Glen menarik tangan Pia menuju ke perpustakaan membuat gadis itu sedikit sulit mengimbangi langkah pria tersebut, Glen sendiri tak bisa mengekspresikan dirinya saat ini seperti ada yang bergejolak dihatinya. Ada rasa yang mendorongnya untuk marah tapi ia tak tahu untuk apa dan lagi pula gadis yang tengah bersamanya ini bukan siapa-siapa nya.
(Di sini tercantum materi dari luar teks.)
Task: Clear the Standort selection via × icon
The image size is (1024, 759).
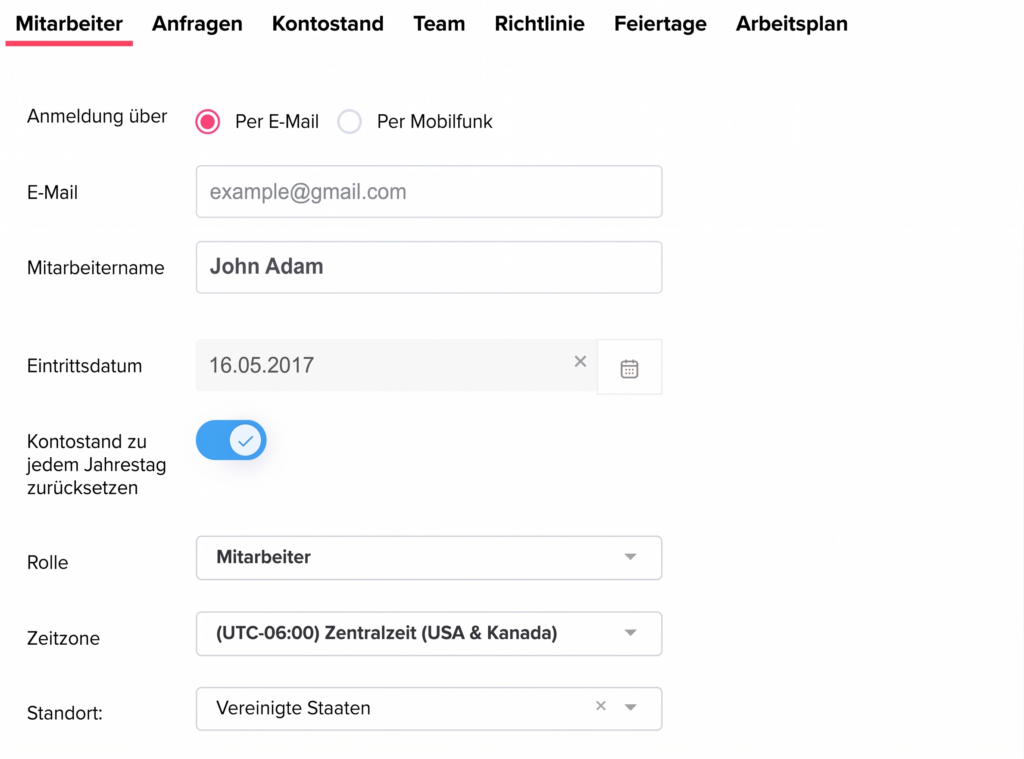Action: click(x=600, y=705)
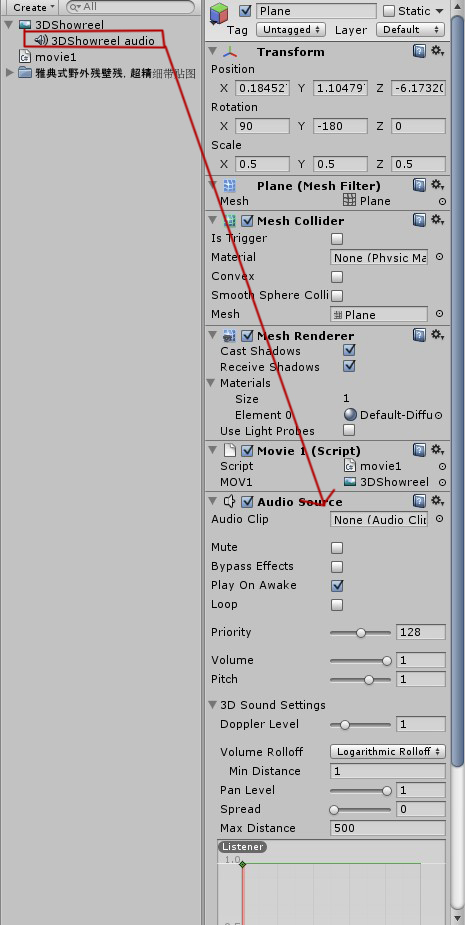Image resolution: width=465 pixels, height=925 pixels.
Task: Toggle the Static checkbox
Action: (x=389, y=11)
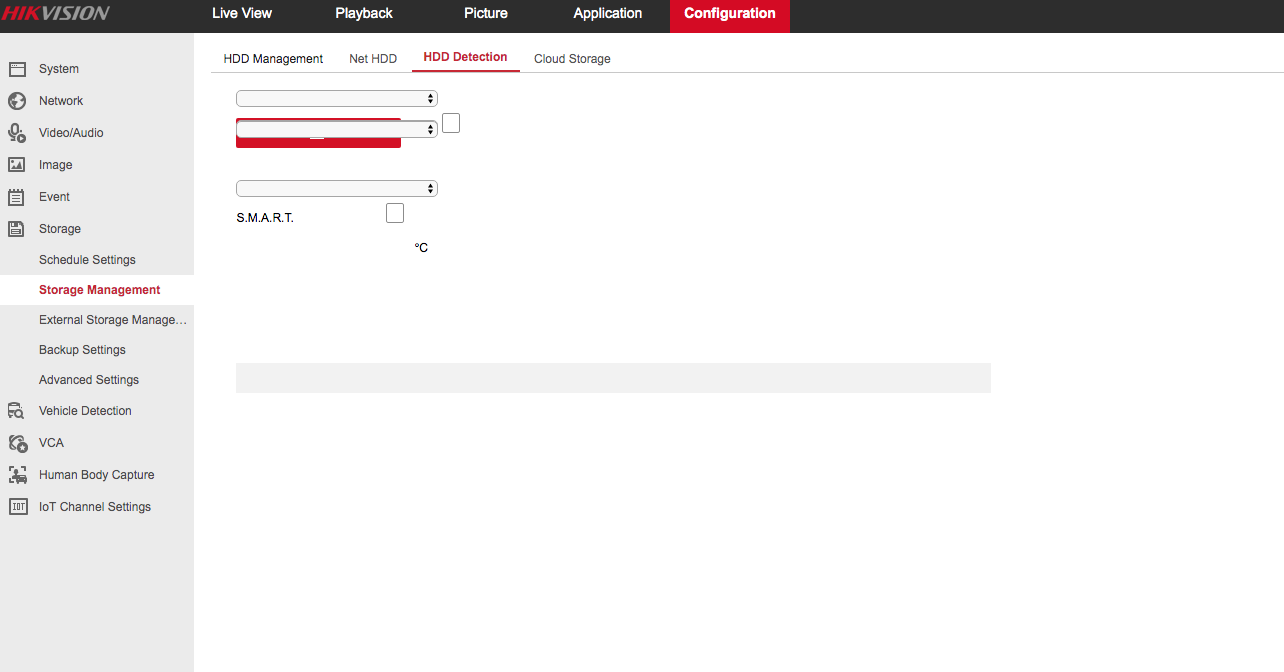
Task: Open the topmost empty dropdown
Action: point(336,98)
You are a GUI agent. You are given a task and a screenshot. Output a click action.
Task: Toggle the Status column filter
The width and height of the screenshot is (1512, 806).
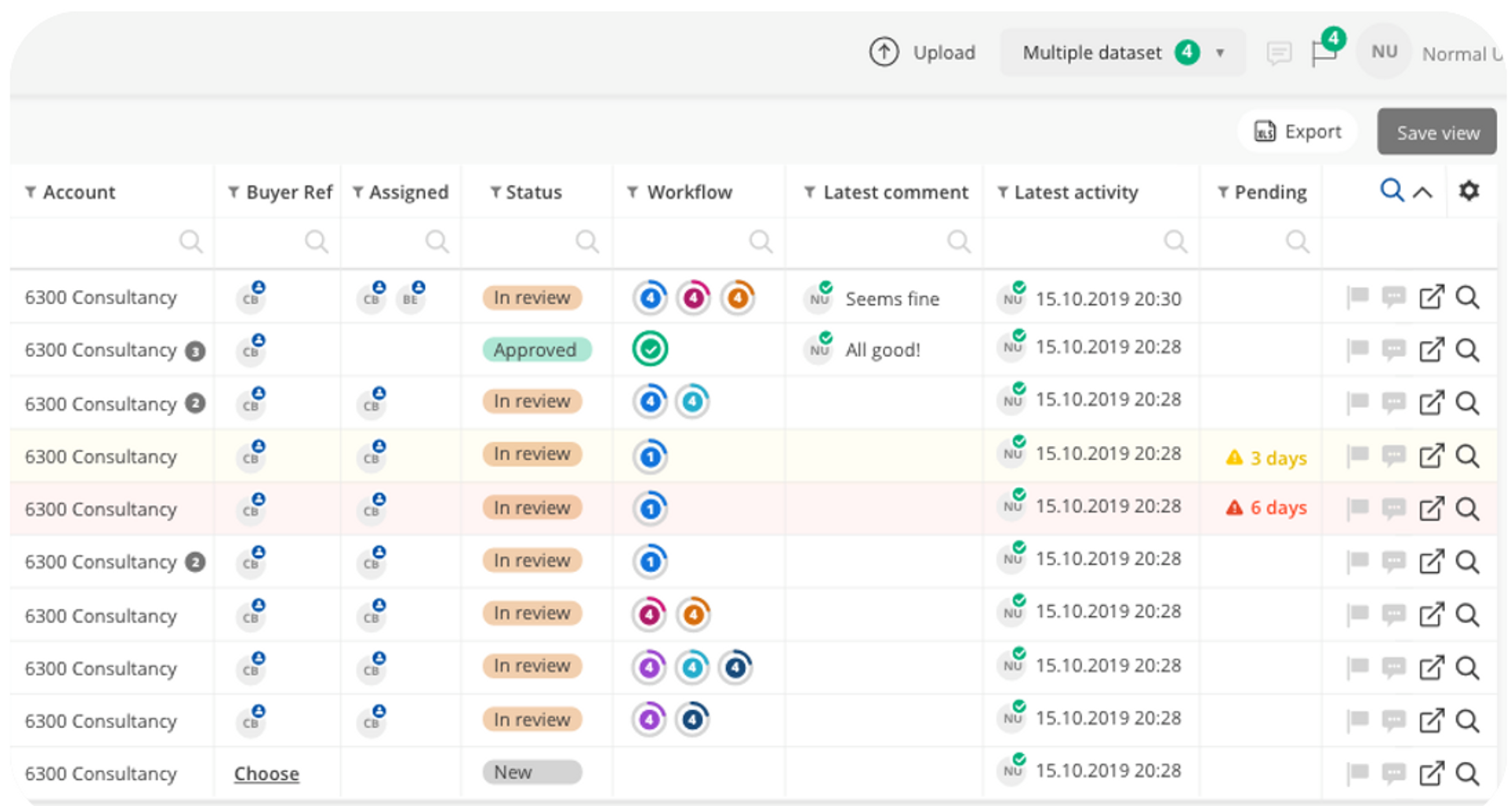(495, 192)
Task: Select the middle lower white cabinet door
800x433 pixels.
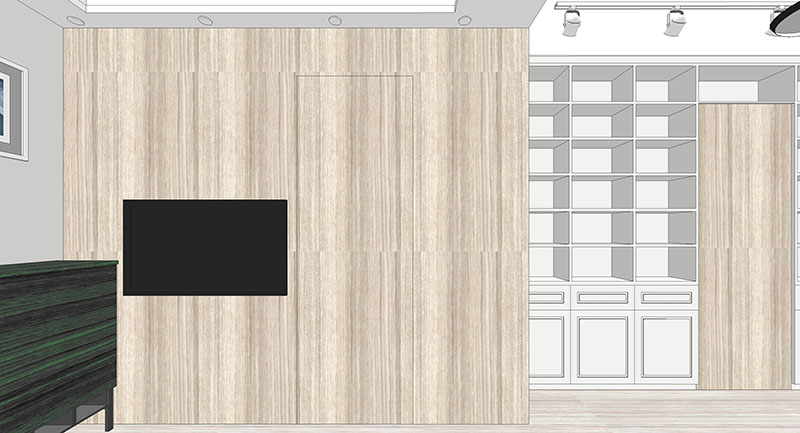Action: pos(602,345)
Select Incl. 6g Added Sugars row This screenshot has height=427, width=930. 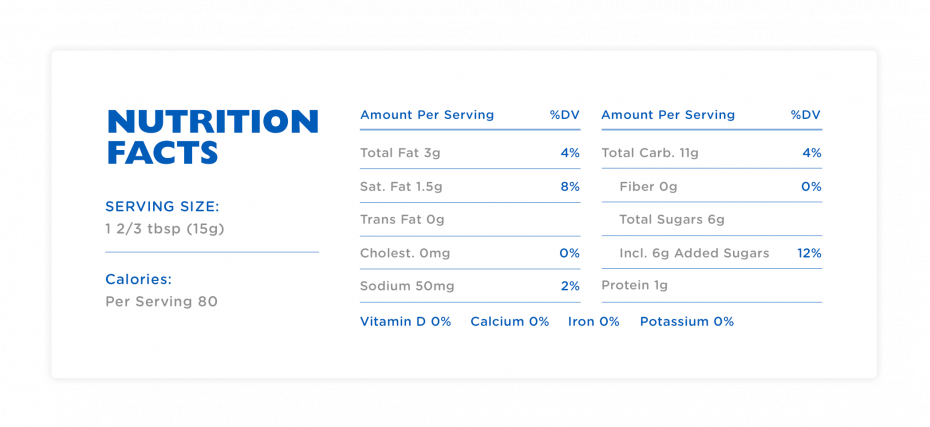(x=712, y=253)
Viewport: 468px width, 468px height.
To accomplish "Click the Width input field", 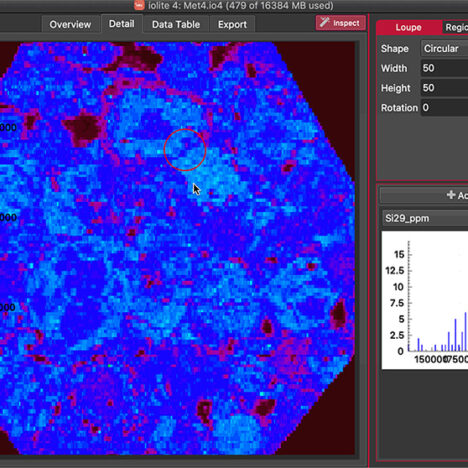I will point(445,68).
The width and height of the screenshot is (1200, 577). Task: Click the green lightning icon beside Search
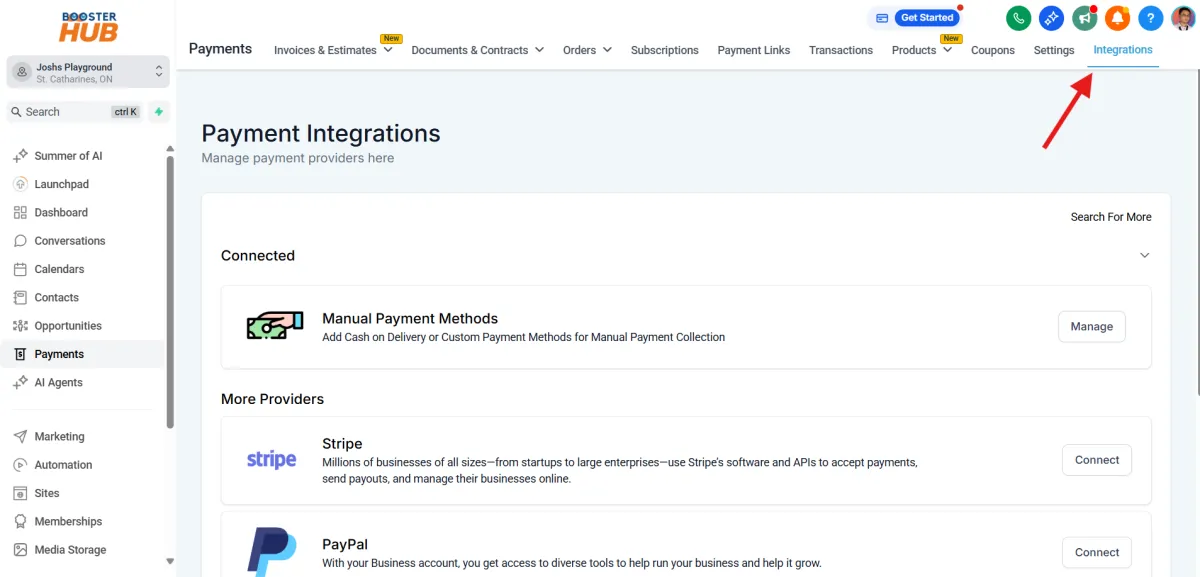pyautogui.click(x=158, y=112)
Keduanya sampai di depan perpustakaan namun tak ada yang berbicara kecuali diam saling memandang, Glen yang tak tahu harus berbuat apa dan Pia yang tak mengerti mengapa. Sebab merasa canggung Pia memiringkan kepalanya sembari mengedipkan matanya dua kali dan tersenyum.

“Kak Glen kenapa?”

“Gapapa.”

Pia berdecak kesal, bukankah dia yang mengajaknya kesini?”Terus kenapa kesini?”

Glen lantas sedikit membungkuk mensejajarkan tingginya dengan Pia, ia mengetukkan kedua jarinya di kening gadis itu.

“Lain kali jangan begitu lagi.”

“Hah?”

“Di kantin.”

Ah Pia paham, memang benar tindakannya tadi lumayan ceroboh tapi ia hanya berniat membantu saja.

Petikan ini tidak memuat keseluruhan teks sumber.